(Records for locating text and elements)
------
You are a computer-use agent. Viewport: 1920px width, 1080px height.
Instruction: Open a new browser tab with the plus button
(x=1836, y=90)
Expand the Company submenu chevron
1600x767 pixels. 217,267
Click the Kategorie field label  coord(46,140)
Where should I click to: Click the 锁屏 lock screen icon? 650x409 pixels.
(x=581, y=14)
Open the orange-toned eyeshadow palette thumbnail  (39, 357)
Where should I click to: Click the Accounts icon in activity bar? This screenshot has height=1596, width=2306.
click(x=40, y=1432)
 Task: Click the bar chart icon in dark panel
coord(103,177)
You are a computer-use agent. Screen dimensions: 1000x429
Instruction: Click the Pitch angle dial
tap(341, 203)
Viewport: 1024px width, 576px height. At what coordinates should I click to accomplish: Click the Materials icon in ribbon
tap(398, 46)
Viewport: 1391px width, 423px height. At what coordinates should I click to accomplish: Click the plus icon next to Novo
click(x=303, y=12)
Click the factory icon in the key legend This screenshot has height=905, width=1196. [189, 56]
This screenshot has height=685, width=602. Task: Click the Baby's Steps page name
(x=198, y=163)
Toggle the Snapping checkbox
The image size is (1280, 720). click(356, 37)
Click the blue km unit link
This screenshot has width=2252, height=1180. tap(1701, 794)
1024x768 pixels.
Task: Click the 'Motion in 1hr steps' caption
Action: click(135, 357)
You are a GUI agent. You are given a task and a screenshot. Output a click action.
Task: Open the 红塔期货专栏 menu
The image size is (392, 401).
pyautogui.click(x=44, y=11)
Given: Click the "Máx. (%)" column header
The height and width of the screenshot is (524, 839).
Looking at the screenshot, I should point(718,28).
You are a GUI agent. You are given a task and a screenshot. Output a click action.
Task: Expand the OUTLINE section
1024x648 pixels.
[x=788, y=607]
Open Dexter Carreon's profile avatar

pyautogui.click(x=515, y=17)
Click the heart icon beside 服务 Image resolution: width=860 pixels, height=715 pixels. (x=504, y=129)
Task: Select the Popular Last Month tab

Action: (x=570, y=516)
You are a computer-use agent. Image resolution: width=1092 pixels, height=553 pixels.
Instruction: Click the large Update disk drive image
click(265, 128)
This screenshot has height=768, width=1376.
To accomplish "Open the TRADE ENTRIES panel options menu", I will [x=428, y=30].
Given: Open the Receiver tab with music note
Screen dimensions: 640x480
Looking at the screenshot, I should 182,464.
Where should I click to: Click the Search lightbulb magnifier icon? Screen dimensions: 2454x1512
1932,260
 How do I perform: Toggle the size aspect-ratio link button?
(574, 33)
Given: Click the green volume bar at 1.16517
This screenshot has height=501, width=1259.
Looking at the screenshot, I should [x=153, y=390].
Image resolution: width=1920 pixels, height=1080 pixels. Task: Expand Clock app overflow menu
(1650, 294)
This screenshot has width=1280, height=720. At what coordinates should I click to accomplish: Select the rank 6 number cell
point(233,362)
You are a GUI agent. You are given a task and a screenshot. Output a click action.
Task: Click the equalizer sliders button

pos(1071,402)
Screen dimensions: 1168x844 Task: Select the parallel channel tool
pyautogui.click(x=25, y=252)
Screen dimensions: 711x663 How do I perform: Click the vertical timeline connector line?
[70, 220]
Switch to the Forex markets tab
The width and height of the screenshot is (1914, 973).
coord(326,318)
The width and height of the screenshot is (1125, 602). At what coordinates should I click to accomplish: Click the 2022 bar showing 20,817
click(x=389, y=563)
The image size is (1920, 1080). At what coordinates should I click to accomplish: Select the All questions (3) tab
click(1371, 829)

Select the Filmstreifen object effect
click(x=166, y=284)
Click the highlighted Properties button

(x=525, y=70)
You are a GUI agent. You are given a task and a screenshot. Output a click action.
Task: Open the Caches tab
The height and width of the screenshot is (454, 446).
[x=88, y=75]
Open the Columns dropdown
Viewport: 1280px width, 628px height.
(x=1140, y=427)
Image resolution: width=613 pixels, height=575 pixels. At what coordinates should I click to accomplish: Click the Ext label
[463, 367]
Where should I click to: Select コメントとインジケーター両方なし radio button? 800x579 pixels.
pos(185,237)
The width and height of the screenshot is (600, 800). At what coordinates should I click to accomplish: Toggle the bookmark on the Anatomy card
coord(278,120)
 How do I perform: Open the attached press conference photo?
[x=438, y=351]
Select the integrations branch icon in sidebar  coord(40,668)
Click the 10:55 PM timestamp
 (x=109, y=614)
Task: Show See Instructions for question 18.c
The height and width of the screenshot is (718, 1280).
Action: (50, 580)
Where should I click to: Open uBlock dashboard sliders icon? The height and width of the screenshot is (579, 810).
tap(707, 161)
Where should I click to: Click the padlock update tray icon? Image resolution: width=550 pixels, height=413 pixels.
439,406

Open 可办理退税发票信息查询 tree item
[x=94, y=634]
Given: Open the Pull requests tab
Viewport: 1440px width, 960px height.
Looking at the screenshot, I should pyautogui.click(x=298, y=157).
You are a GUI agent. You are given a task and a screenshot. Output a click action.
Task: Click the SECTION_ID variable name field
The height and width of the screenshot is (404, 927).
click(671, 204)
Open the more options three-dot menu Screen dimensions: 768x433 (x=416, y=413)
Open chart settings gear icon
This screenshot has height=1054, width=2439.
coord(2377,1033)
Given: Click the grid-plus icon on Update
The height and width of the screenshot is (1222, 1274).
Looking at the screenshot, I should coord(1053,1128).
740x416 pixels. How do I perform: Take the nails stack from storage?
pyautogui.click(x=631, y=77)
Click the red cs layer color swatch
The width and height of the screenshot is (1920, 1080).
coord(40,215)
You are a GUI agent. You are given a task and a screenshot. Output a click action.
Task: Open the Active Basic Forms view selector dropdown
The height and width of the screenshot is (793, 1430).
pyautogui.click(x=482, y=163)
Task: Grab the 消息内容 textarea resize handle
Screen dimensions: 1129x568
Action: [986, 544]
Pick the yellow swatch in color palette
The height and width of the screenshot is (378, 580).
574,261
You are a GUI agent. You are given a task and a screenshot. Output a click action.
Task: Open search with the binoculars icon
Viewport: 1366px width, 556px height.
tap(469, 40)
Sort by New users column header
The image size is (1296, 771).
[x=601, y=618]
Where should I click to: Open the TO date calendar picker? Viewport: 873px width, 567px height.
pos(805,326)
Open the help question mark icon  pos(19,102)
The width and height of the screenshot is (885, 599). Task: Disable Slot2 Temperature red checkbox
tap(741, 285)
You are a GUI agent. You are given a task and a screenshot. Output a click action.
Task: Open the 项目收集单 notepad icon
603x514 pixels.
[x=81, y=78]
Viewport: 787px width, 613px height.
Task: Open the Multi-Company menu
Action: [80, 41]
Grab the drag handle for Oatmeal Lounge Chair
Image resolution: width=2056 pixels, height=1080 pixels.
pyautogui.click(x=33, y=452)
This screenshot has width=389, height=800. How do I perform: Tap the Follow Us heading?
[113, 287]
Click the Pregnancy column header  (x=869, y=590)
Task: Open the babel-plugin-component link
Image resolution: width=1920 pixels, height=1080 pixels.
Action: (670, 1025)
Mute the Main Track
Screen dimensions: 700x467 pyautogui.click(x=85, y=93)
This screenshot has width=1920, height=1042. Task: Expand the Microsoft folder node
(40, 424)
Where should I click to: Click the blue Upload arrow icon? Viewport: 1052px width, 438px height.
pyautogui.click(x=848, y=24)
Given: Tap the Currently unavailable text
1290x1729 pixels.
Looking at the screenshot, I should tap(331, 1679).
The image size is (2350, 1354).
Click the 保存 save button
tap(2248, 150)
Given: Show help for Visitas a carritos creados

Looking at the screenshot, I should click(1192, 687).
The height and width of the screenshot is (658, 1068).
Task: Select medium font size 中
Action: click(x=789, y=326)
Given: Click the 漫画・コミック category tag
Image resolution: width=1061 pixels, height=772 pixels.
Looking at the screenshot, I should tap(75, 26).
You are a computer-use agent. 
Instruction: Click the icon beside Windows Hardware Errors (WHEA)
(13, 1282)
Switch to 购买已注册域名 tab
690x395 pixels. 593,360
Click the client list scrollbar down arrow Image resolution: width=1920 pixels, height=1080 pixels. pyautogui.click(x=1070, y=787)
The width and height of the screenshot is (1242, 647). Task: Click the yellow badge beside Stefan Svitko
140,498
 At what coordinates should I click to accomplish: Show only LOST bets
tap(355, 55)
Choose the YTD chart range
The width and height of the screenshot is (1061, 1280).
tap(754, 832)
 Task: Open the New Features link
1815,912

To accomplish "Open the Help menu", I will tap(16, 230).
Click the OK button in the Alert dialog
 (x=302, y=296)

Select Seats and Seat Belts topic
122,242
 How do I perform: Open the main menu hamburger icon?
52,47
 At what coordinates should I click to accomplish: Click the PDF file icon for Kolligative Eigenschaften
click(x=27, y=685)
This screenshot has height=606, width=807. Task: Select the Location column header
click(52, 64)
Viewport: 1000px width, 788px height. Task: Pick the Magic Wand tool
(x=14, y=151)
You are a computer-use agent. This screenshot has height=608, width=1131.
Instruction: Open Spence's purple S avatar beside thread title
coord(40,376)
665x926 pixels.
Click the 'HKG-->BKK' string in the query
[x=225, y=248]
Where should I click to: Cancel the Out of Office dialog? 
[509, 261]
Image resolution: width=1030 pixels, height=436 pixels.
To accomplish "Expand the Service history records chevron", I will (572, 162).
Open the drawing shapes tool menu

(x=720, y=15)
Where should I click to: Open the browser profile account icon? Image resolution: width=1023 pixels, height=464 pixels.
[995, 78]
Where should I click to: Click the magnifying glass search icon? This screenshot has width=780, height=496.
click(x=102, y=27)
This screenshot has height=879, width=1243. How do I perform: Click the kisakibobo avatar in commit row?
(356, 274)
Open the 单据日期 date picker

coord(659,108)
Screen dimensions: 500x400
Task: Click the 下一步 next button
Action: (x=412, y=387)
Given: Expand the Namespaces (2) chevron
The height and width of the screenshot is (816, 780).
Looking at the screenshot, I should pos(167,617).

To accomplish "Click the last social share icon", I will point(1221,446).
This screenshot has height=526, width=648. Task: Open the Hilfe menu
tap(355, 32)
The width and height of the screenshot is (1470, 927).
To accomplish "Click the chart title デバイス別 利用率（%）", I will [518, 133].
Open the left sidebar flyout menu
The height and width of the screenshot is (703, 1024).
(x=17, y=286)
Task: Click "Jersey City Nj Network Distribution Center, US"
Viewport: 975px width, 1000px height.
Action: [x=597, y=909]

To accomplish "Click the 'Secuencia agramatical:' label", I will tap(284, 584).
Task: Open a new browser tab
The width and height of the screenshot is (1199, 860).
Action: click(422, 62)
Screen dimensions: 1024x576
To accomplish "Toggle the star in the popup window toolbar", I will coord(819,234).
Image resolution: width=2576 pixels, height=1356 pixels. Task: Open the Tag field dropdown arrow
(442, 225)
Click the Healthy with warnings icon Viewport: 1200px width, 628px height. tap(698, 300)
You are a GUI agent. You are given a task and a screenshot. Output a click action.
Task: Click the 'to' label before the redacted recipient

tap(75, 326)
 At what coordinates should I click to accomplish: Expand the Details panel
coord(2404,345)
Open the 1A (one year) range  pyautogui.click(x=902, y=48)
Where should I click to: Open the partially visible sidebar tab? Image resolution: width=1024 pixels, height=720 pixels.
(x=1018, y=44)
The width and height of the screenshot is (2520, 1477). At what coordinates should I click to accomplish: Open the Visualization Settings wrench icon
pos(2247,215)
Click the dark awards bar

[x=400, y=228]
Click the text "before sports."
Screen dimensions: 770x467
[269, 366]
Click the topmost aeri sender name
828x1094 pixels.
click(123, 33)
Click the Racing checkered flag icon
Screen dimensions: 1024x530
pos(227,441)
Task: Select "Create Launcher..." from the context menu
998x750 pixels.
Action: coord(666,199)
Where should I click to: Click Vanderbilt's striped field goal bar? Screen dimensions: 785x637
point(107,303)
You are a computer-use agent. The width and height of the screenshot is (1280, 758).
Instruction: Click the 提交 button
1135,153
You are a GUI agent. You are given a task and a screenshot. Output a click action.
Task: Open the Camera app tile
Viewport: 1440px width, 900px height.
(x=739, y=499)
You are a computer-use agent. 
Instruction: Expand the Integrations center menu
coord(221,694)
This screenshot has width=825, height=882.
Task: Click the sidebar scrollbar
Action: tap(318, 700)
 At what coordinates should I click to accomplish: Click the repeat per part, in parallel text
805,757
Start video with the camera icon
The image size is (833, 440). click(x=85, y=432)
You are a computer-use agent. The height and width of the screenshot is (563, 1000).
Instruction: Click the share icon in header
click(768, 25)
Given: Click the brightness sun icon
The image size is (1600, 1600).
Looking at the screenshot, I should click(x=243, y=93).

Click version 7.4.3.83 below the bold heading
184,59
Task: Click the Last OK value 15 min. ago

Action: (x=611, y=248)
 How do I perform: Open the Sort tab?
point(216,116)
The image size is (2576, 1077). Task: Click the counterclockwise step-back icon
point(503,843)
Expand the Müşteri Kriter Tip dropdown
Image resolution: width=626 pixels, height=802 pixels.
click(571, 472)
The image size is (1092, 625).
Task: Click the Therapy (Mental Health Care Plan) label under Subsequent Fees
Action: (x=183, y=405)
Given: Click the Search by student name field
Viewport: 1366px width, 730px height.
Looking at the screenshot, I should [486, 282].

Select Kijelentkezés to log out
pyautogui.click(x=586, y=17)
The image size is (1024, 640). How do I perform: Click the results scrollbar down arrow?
------
JOB: Convert the records starting at the line that contains "the context menu" and ending at the line that contains "point(107,303)" into a Markdown table with the columns Row and Record line. Give each line its own numbered row and leave out blank lines.

SOLUTION TO THIS TASK:
| Row | Record line |
|---|---|
| 1 | Task: Select "Create Launcher..." from the context menu |
| 2 | 998x750 pixels. |
| 3 | Action: coord(666,199) |
| 4 | Where should I click to: Click Vanderbilt's striped field goal bar? Screen dimensions: 785x637 |
| 5 | point(107,303) |